All these symptoms will usually clear up within a few hours, but can (especially in the case of blurry vision and ear ringing) last for up to several weeks.

If confronted with immediate danger the ensuing adrenaline can temporarily suppress some of the symptoms. Gustav will still not be able to win a chess tournament, but should at least be able to moderately defend himself. However, the symptoms will resurface as soon as the perceived danger is gone or exhaustion kicks in.



Other methods of inducing unconsciousness are of course anesthetics. Which is equally risky, if not even more so.

The famous room being gassed:

Almost impossible, since the dose is almost impossible to get right. If it is too small or our hero doesn’t breathe that deeply he might never feel anything more than slight dizziness. If the dose is too high or our hero takes a couple of deep breaths, he might as well drop dead.

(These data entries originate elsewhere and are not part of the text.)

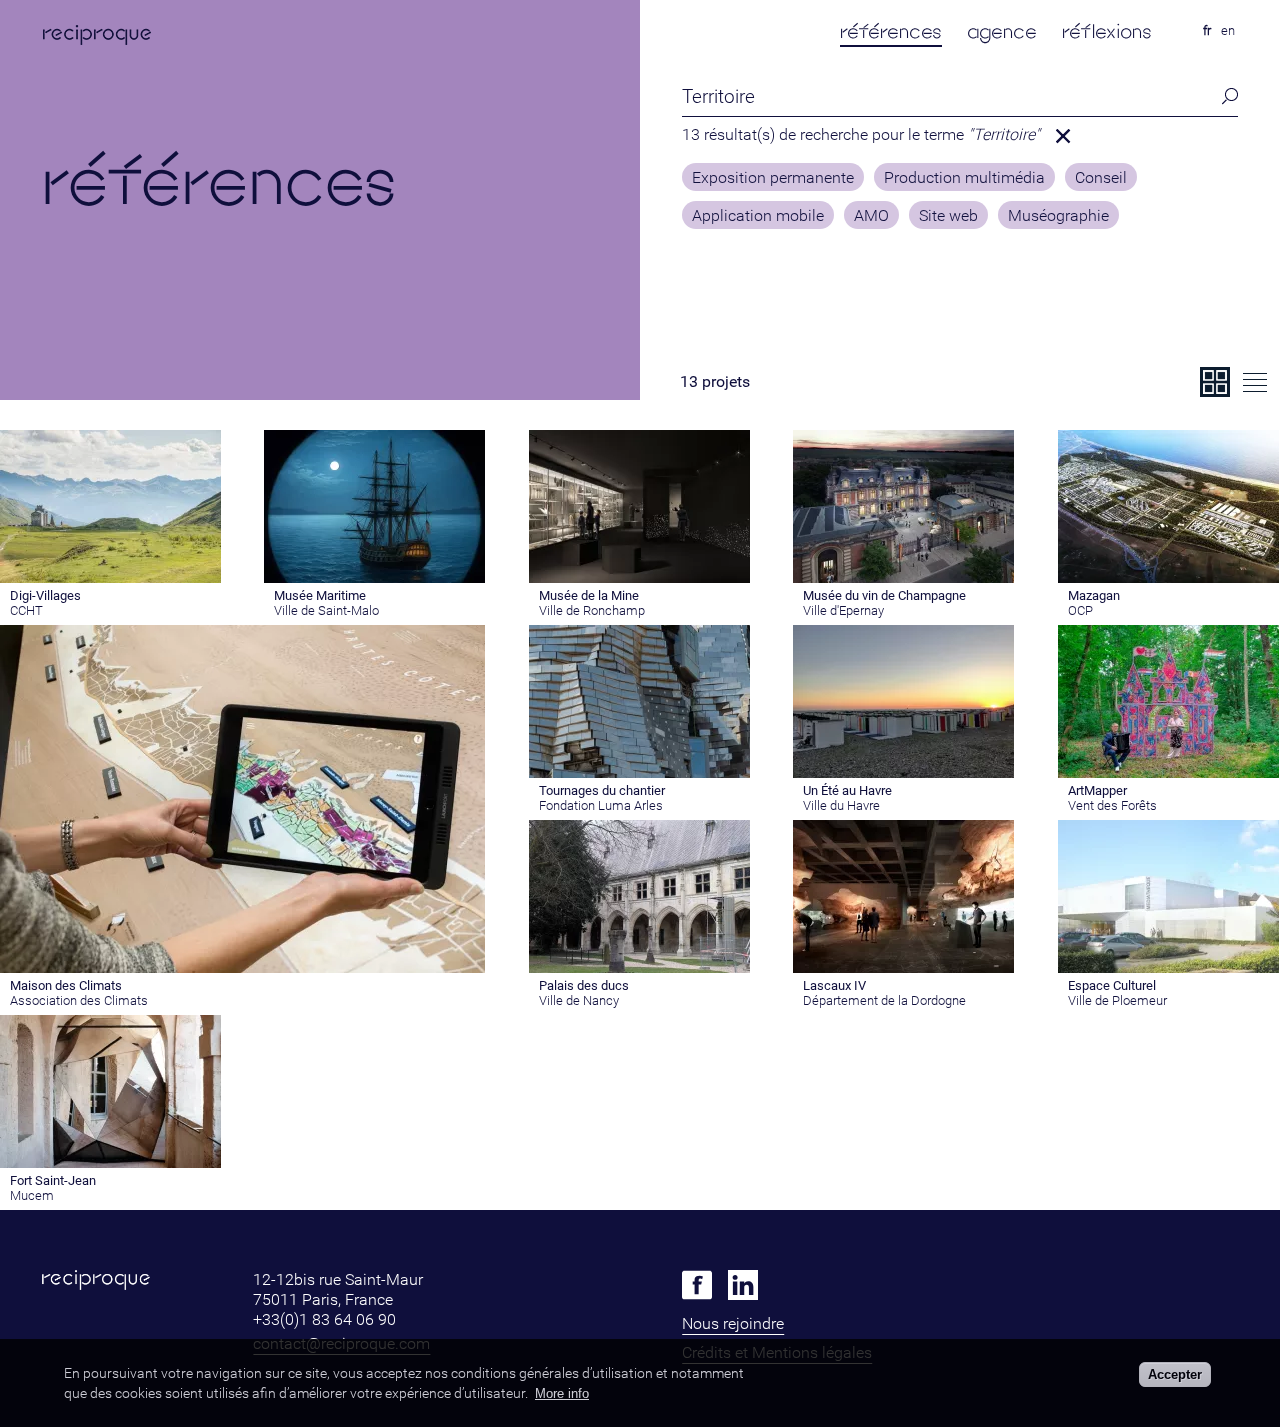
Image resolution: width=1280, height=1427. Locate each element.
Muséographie (1058, 216)
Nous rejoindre (733, 1323)
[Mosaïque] (1215, 382)
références (891, 31)
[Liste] (1255, 382)
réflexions (1107, 31)
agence (1002, 31)
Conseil (1101, 178)
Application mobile (758, 216)
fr (1207, 30)
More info (562, 1393)
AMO (871, 216)
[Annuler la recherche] (1063, 136)
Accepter (1175, 1374)
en (1228, 30)
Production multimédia (964, 178)
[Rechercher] (1224, 96)
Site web (948, 216)
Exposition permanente (773, 178)
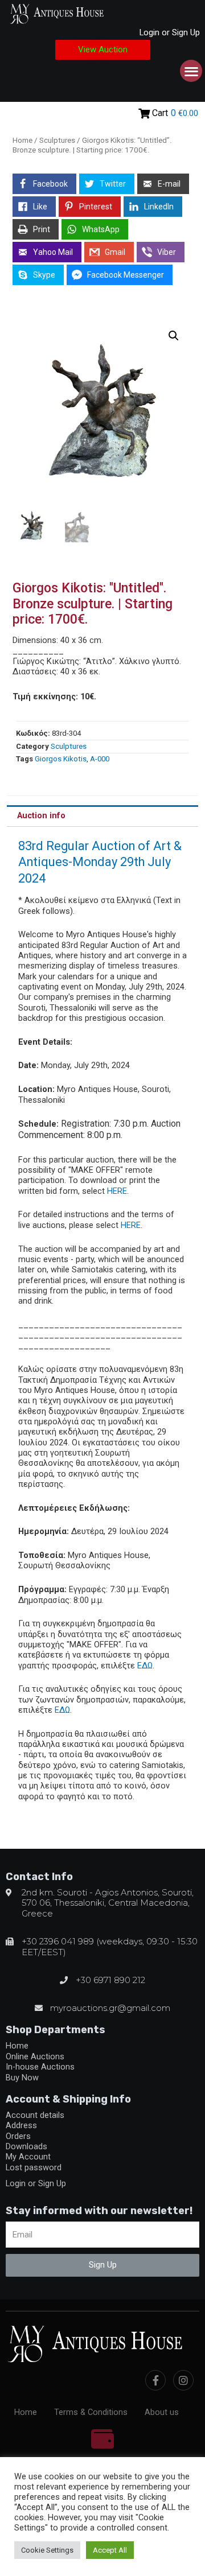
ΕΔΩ (145, 1665)
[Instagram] (183, 2380)
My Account (28, 2157)
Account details (35, 2115)
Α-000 (99, 759)
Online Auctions (35, 2056)
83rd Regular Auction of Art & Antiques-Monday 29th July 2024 (100, 862)
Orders (18, 2136)
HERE (117, 1191)
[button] (102, 50)
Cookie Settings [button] (47, 2550)
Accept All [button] (110, 2550)
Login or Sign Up (170, 32)
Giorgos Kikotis (61, 759)
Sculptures (57, 140)
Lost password (34, 2167)
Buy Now (22, 2077)
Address (21, 2125)
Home (22, 140)
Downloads (26, 2146)
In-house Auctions (40, 2067)
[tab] (102, 816)
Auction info (41, 815)
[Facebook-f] (155, 2380)
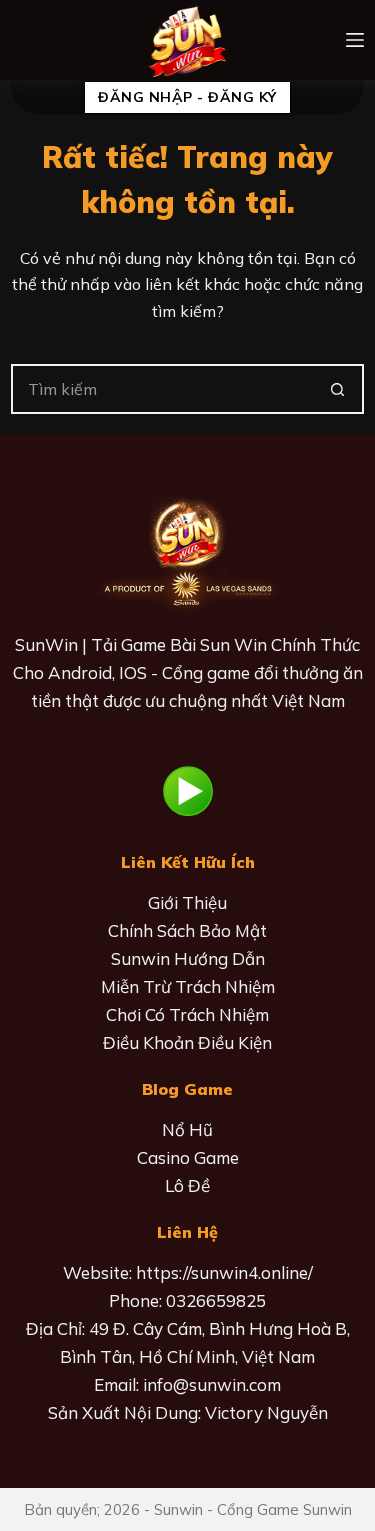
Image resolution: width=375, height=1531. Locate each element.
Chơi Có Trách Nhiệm (187, 1014)
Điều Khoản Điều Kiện (187, 1042)
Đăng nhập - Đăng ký (187, 97)
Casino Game (188, 1157)
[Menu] (355, 40)
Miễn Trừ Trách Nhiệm (188, 986)
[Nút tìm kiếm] (339, 389)
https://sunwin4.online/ (224, 1272)
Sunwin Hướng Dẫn (188, 958)
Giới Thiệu (187, 902)
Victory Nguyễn (266, 1412)
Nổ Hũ (187, 1129)
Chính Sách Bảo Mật (187, 930)
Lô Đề (187, 1185)
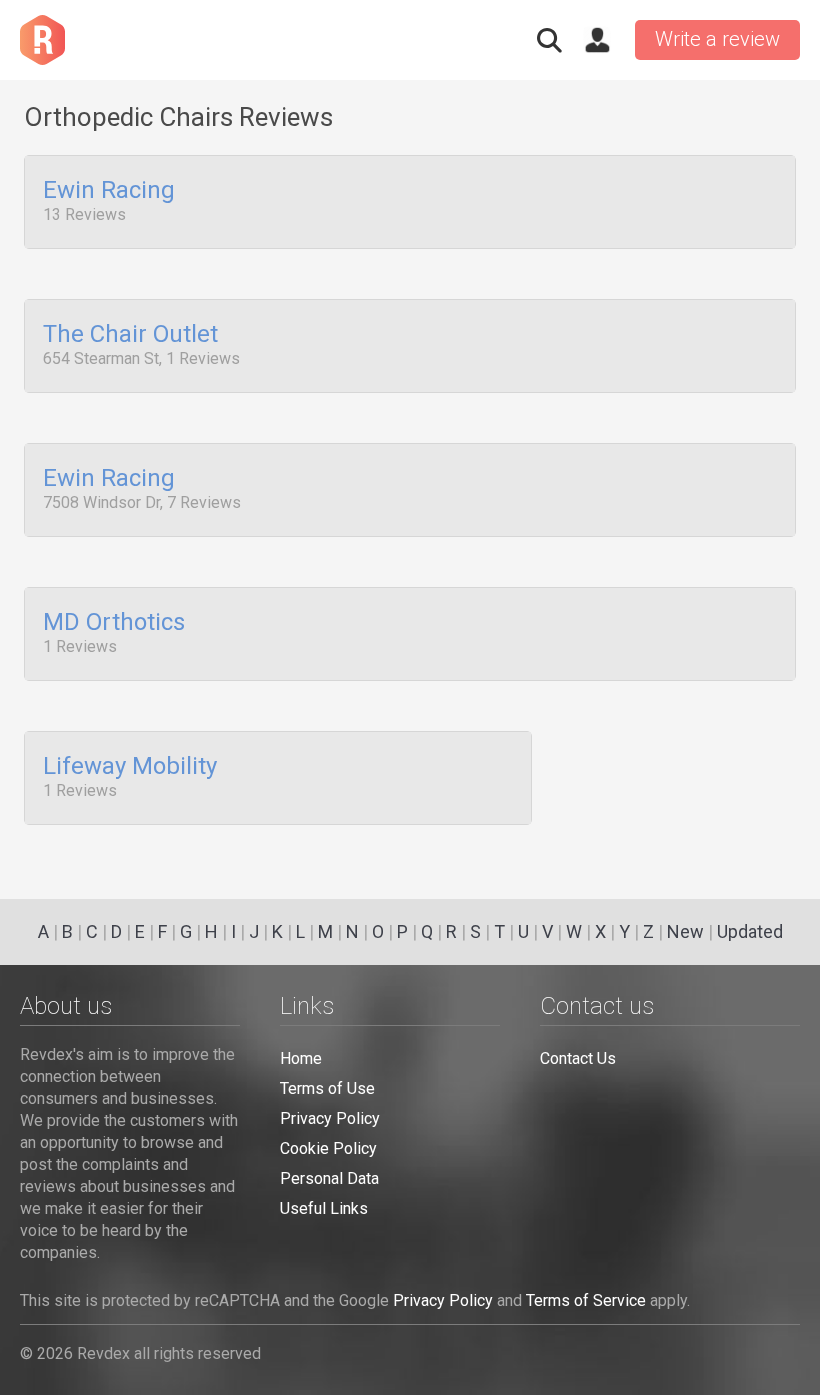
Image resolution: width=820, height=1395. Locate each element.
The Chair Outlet (130, 335)
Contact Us (578, 1058)
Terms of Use (327, 1088)
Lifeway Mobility (130, 767)
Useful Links (324, 1208)
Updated (750, 931)
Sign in (597, 40)
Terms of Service (586, 1300)
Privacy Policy (330, 1118)
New (685, 931)
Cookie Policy (328, 1148)
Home (301, 1058)
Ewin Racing (109, 191)
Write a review (717, 39)
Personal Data (329, 1178)
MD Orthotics (114, 623)
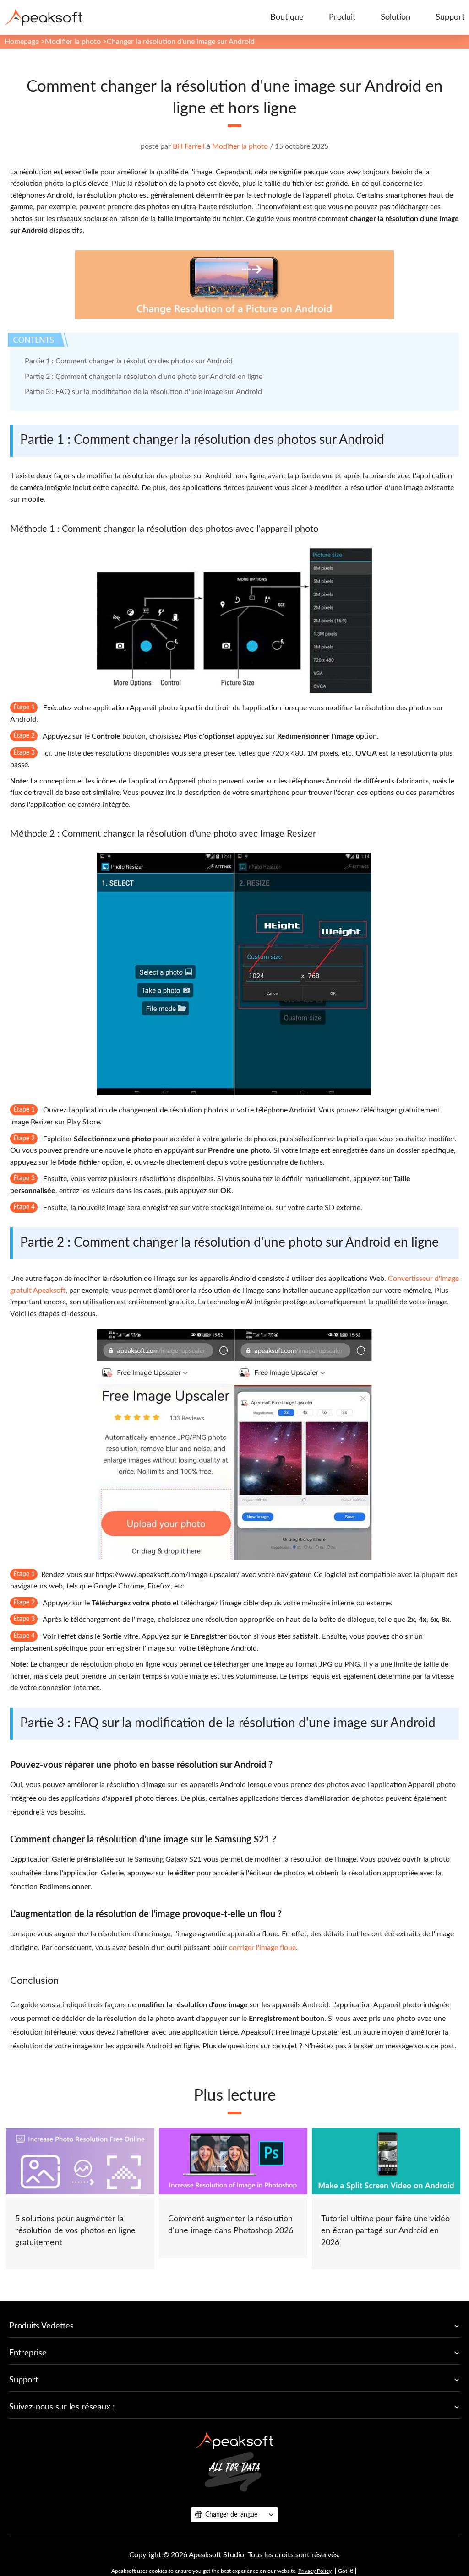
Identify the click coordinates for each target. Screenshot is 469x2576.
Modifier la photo (73, 41)
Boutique (287, 17)
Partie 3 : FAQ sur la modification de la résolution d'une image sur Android (143, 391)
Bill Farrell (189, 146)
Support (450, 17)
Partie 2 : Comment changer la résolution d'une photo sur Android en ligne (143, 376)
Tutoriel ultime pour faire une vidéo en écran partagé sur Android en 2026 (385, 2231)
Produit (342, 17)
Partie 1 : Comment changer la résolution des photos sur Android (129, 361)
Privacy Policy (315, 2571)
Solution (395, 17)
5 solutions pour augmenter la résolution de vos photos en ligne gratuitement (75, 2231)
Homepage (22, 41)
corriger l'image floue (262, 1947)
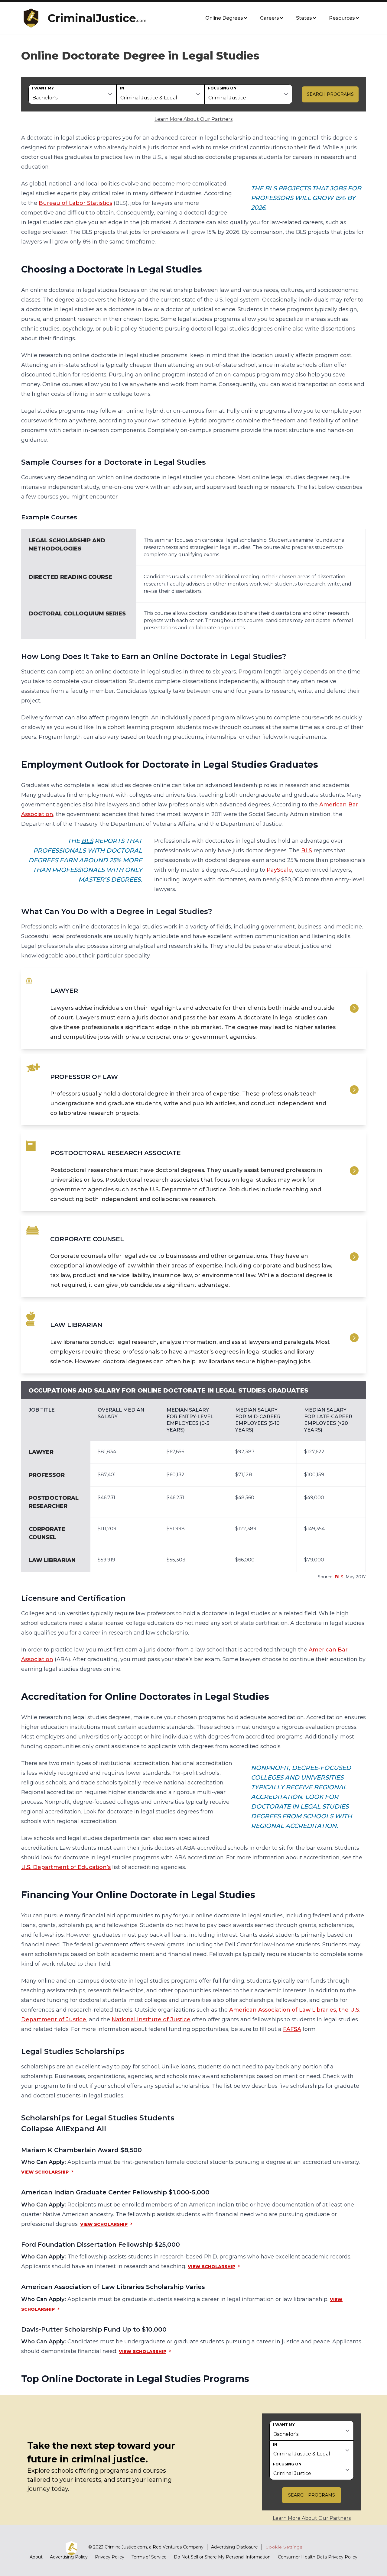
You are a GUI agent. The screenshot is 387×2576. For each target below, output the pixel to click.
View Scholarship (45, 2172)
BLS (87, 840)
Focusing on (222, 88)
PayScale (279, 870)
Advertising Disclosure (234, 2547)
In (122, 88)
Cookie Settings (283, 2547)
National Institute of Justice (151, 2019)
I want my (43, 88)
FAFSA (292, 2029)
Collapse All (43, 2128)
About (36, 2557)
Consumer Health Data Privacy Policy (317, 2557)
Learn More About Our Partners (193, 119)
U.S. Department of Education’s (66, 1867)
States (304, 18)
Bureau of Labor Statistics (75, 203)
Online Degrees (224, 18)
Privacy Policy (109, 2557)
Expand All (85, 2128)
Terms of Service (149, 2557)
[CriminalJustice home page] (33, 18)
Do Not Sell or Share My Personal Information (222, 2557)
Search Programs (330, 94)
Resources (342, 18)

Added difficulty when there is more than one person in the room to be gassed. The dose that would be required to send the 250 pound heavy wrestler dreaming will almost certainly kill the 90 pound scientist, while a dose tailored to the latter will leave the former mostly unfazed.

As a liquid or pill:

Easier, though as with all drug-induced sleep the vital signs have to be monitored closely, lest the patient suddenly stops breathing. That is one of the reasons an anaesthesist has to be present for every surgery.

The chloroform-handkerchief:

Impossible. Unless our hero stands still for at least five minutes and calmly inhales the chloroform he won’t even pass out. It also requires being administered after in short intervals to keep the patient unconscious.